= Nishi Shiki =

Health exercises system founded in 1927 by Katsuzō Nishi

Nishi Shiki (Nishi Health System) consists of health exercises purported to activate certain bodily functions. It was founded in 1927 by Katsuzō Nishi.

Because Katsuzō Nishi was also an aikido teacher at Aikikai Hombu Dojo, many aikidoka were introduced to the Nishi Health System, resulting in the incorporation of certain exercises, like the fish exercise (kingyo undō, 金魚運動), into aikido and the way aikidoka took care of their health.

The organisation around this system is called Nishikai, which helped Koichi Tohei in starting up aikido in Hawaii, which has members of Nishi-kai on all of its islands
.

The Nishi Health System is partly incorporated in Genkikai by Masatomi Ikeda.

## Things to do
[a] Condense the paragraph of the Nishi Shiki text that begins "Because Katsuzō Nishi was also an aikido teacher" into a shorter version that keeps its main facts.
[b] According to the Nishi Shiki text, what is the name of the organization around the Nishi Health System?
[c] Extend the Nishi Shiki text with a further paragraph that follows on from its last sentence.

## Dataset
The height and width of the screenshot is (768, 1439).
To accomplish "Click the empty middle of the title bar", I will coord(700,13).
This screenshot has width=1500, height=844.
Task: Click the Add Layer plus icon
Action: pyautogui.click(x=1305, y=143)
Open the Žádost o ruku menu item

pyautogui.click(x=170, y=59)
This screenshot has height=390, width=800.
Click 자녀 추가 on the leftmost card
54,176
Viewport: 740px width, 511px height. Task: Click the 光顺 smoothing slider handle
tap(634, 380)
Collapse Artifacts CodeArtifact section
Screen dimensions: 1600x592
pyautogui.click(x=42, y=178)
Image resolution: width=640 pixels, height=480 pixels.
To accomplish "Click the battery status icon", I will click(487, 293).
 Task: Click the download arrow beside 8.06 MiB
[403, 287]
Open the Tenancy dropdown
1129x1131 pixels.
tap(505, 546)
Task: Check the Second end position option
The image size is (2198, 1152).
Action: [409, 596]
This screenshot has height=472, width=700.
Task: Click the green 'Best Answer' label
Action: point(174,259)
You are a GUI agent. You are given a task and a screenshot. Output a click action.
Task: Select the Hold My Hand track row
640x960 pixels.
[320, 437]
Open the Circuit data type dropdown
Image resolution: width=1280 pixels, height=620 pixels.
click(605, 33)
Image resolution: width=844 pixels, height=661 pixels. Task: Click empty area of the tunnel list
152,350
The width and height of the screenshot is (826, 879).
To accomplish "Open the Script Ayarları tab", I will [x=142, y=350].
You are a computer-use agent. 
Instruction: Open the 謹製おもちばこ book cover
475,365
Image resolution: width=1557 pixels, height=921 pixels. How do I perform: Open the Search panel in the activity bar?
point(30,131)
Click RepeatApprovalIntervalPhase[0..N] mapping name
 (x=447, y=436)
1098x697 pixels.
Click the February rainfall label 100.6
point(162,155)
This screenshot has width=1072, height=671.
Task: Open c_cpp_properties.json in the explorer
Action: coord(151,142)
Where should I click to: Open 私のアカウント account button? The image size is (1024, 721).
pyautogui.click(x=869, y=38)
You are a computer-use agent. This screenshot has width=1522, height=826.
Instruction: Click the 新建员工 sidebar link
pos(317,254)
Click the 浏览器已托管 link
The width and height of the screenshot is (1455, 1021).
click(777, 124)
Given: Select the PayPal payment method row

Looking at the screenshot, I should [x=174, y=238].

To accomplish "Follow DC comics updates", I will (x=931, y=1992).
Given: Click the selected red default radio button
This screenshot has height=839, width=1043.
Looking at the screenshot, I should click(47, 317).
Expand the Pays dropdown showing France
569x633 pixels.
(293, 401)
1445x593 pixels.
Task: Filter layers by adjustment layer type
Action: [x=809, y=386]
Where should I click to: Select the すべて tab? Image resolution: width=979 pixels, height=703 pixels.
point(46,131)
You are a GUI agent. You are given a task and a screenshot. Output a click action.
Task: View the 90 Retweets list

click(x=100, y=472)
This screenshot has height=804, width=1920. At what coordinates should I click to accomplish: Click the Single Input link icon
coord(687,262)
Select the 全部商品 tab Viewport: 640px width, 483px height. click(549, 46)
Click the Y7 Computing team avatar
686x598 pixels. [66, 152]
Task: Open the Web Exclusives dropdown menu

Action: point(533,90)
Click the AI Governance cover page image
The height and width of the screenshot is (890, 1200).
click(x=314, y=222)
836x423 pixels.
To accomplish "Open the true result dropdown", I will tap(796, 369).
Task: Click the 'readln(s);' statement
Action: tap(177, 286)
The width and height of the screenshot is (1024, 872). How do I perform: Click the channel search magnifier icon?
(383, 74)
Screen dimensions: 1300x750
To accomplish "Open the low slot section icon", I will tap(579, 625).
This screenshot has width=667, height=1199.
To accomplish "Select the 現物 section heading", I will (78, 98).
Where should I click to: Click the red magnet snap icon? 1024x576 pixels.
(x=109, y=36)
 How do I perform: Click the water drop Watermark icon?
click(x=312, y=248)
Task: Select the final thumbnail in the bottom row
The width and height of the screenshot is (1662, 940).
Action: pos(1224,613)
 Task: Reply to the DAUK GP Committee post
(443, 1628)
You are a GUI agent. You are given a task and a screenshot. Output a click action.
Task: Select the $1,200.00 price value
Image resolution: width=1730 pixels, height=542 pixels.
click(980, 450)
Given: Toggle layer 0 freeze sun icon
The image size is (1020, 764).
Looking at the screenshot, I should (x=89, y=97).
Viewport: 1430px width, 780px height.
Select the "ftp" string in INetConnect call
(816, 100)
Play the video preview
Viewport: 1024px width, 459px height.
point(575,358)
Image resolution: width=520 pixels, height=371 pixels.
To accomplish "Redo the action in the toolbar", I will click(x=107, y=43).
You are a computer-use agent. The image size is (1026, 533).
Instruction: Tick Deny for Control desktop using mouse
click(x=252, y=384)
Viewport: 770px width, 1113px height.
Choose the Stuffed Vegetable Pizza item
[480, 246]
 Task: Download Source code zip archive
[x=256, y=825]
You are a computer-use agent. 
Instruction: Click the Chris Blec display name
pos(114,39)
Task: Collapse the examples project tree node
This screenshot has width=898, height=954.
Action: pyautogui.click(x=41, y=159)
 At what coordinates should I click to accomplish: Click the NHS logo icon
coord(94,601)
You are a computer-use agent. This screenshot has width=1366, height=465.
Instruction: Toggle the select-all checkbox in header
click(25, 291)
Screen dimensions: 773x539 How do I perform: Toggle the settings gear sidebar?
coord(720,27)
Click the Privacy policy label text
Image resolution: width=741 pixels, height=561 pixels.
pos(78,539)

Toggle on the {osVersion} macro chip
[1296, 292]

## Set of answers
[a] Katsuzō Nishi also taught aikido at Aikikai Hombu Dojo, so many aikidoka learned his Nishi Health System. Some of its exercises, such as the fish exercise (kingyo undō, 金魚運動), then entered aikido and changed how aikidoka cared for their health.

[b] Nishikai.

[c]
==Exercises==

===Six laws of the Nishi Health System===
Source:
1. heisho (平床寝台)
2. kochin (硬枕利用) When you sleep, use the hardest possible bed and hard semi-cylindrical pillow.
3. kingyo undō (金魚運動) Swing your hips horizontally like fish swimming about 1 minute.
4. mōkan undō (毛管運動) Lie on your back and rise your arms and legs. Then shake your arms and legs about 1 minute.
5. gasshō gasseki undō (合掌合蹠運動) Lie on your back and join your hands and feet. Then slide your hands and feet horizontally about 10 times. When finished, rest with your hands and feet drawn in about 2 minutes.
6. hifuku undō (背腹運動) Sit down Japanese style and swing your upper body centering on your hips about 10 minutes. When you are incline position, pump your abdomen. When you are upright position, shrink your abdomen.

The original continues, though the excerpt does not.